▶ ASSIGNMENT
Look through the records that follow and state how many lines hold the word "computer", without adding anything.

Pixel coordinate grounding data
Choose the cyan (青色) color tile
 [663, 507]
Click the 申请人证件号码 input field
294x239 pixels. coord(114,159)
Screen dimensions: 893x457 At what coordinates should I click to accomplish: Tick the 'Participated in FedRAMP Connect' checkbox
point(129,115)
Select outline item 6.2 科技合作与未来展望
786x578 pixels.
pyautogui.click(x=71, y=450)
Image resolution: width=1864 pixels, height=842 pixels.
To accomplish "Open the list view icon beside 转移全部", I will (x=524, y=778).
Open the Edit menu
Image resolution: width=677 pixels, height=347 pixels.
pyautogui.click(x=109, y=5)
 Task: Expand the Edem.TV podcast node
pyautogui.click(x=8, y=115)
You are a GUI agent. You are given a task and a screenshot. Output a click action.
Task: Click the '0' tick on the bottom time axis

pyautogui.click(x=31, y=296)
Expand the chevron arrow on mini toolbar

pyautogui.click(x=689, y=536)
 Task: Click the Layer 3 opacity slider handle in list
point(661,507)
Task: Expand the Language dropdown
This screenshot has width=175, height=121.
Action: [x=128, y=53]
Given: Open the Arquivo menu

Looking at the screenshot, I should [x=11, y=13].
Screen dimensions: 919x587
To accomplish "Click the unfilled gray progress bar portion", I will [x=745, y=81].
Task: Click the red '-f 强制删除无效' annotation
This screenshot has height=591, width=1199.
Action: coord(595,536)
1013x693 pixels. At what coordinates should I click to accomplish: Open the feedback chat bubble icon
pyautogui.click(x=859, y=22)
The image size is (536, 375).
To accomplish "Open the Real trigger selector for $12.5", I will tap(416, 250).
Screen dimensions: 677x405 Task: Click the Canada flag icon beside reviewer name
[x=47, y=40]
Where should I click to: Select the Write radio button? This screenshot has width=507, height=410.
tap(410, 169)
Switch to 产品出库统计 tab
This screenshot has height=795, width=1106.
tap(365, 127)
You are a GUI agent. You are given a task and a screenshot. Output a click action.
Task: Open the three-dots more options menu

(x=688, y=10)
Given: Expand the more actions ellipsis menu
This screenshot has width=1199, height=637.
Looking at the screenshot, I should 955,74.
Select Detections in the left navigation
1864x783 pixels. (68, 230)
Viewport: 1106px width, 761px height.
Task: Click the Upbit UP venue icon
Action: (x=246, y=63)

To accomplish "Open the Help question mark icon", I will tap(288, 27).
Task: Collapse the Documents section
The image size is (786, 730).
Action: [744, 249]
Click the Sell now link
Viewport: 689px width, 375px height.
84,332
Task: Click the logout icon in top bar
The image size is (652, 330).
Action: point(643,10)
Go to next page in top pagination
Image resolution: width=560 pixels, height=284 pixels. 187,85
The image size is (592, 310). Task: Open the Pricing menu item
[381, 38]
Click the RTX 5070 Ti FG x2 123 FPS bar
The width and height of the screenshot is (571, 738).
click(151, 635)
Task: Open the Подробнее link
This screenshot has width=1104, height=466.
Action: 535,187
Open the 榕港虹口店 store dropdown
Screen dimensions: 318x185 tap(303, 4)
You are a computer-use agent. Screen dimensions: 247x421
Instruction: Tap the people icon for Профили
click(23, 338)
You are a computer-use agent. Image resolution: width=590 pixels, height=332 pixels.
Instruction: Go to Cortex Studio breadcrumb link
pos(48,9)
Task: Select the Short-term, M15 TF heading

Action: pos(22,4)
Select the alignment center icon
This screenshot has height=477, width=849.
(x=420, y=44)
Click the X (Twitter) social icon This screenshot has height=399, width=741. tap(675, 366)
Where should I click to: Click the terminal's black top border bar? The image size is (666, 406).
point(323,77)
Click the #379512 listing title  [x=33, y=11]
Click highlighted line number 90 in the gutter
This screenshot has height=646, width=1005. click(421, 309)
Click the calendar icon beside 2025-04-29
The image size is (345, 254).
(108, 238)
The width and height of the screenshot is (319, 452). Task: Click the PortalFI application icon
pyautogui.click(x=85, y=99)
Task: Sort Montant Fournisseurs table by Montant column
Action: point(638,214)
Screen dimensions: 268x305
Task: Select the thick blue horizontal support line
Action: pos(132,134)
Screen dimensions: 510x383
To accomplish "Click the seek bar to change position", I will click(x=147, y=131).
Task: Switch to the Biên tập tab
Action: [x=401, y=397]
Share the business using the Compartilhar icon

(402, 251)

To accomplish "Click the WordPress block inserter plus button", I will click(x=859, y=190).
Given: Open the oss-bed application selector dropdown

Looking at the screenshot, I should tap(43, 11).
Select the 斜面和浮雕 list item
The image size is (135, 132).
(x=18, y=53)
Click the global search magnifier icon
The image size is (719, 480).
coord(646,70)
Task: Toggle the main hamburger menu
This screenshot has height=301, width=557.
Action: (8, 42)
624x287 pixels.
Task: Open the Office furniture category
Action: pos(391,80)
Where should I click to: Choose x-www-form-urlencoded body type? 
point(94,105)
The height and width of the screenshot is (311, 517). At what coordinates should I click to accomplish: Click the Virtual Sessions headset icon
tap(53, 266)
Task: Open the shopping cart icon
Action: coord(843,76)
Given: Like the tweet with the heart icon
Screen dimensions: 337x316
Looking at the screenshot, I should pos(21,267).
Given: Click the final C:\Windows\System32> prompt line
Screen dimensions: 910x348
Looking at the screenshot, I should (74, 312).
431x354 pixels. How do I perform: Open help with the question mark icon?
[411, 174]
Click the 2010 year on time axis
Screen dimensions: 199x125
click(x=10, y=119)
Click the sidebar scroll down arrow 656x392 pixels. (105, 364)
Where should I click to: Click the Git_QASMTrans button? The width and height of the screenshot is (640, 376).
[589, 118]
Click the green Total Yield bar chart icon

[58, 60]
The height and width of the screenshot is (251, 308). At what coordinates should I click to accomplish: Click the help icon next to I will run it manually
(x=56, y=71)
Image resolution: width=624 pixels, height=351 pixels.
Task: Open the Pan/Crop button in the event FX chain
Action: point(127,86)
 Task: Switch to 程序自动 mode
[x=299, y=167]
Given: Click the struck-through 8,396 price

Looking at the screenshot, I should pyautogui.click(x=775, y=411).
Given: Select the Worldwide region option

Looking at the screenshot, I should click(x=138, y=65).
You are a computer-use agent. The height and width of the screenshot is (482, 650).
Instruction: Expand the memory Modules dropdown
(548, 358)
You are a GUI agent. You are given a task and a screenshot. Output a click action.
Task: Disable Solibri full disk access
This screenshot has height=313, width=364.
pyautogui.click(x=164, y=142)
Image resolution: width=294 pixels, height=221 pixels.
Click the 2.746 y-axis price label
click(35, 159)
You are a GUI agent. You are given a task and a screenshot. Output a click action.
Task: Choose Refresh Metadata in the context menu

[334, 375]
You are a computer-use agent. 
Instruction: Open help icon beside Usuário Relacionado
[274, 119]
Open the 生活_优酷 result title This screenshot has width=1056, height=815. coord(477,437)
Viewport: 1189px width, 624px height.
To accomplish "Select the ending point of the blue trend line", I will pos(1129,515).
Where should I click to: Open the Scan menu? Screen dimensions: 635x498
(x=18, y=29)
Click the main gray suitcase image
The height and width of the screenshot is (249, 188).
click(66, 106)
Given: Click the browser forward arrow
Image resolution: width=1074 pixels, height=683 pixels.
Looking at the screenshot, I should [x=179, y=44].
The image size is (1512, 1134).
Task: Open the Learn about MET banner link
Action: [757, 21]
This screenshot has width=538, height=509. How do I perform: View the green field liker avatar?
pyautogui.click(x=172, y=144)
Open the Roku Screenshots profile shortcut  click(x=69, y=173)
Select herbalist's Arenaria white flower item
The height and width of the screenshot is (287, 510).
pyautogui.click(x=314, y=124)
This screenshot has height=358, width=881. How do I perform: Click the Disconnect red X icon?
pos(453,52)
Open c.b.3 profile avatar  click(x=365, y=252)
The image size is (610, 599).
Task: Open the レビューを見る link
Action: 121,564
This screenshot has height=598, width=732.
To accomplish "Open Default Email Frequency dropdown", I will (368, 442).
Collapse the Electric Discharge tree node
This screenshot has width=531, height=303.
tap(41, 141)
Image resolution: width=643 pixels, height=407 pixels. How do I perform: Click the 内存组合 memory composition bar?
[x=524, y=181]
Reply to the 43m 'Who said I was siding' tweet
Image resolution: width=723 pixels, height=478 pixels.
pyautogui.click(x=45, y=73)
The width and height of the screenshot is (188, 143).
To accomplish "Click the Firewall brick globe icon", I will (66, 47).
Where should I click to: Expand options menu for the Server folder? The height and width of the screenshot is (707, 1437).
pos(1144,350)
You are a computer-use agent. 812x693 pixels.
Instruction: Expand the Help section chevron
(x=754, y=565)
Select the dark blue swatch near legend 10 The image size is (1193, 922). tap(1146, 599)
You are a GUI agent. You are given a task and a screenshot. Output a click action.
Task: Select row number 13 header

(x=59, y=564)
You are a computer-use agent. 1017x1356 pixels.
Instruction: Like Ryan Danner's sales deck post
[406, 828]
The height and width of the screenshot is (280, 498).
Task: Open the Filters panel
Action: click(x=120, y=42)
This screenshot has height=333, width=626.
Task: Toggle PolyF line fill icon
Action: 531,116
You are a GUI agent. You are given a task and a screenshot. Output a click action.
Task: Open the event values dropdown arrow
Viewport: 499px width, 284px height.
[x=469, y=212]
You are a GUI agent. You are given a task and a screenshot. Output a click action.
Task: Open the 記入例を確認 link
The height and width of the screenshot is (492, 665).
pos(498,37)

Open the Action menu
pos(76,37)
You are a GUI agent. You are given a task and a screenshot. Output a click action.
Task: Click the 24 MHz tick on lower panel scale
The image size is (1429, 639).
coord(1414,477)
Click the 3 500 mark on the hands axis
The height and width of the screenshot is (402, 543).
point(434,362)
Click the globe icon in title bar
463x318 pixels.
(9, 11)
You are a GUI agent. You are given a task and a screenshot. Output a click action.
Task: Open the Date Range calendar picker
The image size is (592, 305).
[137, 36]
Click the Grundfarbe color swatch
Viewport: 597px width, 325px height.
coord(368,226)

▶ OUTPUT OF THE TASK
6